▸ Given exercise:
Copy every line of the data below with each character left unchanged.

[Dataset rows]
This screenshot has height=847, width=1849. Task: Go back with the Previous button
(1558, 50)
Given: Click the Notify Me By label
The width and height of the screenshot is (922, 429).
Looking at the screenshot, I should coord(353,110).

▸ Solution to this problem:
This screenshot has height=847, width=1849. Task: Go back with the Previous button
(1558, 50)
Given: Click the Notify Me By label
The width and height of the screenshot is (922, 429).
Looking at the screenshot, I should coord(353,110).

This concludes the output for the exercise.